ACTION ITEM:
Output every record precisely.

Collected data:
------------------------------------

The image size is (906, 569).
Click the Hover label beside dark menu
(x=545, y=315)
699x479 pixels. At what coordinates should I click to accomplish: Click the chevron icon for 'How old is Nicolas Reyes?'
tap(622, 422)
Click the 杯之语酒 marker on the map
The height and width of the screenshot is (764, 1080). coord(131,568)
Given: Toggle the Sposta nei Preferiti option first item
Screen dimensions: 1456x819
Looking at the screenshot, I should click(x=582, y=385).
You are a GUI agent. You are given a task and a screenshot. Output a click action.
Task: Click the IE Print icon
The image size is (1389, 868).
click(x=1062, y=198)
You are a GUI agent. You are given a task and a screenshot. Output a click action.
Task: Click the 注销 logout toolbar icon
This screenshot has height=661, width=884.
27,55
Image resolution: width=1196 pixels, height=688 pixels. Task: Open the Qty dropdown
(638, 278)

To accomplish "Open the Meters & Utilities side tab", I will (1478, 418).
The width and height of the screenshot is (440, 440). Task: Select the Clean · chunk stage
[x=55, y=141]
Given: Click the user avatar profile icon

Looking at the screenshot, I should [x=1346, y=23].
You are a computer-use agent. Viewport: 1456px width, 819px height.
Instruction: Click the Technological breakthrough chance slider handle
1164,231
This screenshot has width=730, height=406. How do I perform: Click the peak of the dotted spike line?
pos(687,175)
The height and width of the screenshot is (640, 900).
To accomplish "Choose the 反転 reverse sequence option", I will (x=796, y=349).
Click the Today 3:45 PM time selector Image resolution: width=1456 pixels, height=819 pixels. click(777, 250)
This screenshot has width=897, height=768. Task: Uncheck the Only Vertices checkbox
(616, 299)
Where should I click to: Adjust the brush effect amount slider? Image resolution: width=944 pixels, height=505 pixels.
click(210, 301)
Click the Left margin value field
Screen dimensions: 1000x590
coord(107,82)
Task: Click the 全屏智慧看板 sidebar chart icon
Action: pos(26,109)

------------------------------------

COMPLETED TASK:
The image size is (906, 569).
Click the Hover label beside dark menu
(x=545, y=315)
699x479 pixels. At what coordinates should I click to accomplish: Click the chevron icon for 'How old is Nicolas Reyes?'
tap(622, 422)
Click the 杯之语酒 marker on the map
The height and width of the screenshot is (764, 1080). coord(131,568)
Given: Toggle the Sposta nei Preferiti option first item
Screen dimensions: 1456x819
Looking at the screenshot, I should click(x=582, y=385).
You are a GUI agent. You are given a task and a screenshot. Output a click action.
Task: Click the IE Print icon
The image size is (1389, 868).
click(x=1062, y=198)
You are a GUI agent. You are given a task and a screenshot. Output a click action.
Task: Click the 注销 logout toolbar icon
This screenshot has height=661, width=884.
27,55
Image resolution: width=1196 pixels, height=688 pixels. Task: Open the Qty dropdown
(638, 278)

To accomplish "Open the Meters & Utilities side tab", I will (1478, 418).
The width and height of the screenshot is (440, 440). Task: Select the Clean · chunk stage
[x=55, y=141]
Given: Click the user avatar profile icon

Looking at the screenshot, I should [x=1346, y=23].
You are a computer-use agent. Viewport: 1456px width, 819px height.
Instruction: Click the Technological breakthrough chance slider handle
1164,231
This screenshot has width=730, height=406. How do I perform: Click the peak of the dotted spike line?
pos(687,175)
The height and width of the screenshot is (640, 900).
To accomplish "Choose the 反転 reverse sequence option", I will (x=796, y=349).
Click the Today 3:45 PM time selector Image resolution: width=1456 pixels, height=819 pixels. click(777, 250)
This screenshot has width=897, height=768. Task: Uncheck the Only Vertices checkbox
(616, 299)
Where should I click to: Adjust the brush effect amount slider? Image resolution: width=944 pixels, height=505 pixels.
click(210, 301)
Click the Left margin value field
Screen dimensions: 1000x590
coord(107,82)
Task: Click the 全屏智慧看板 sidebar chart icon
Action: pos(26,109)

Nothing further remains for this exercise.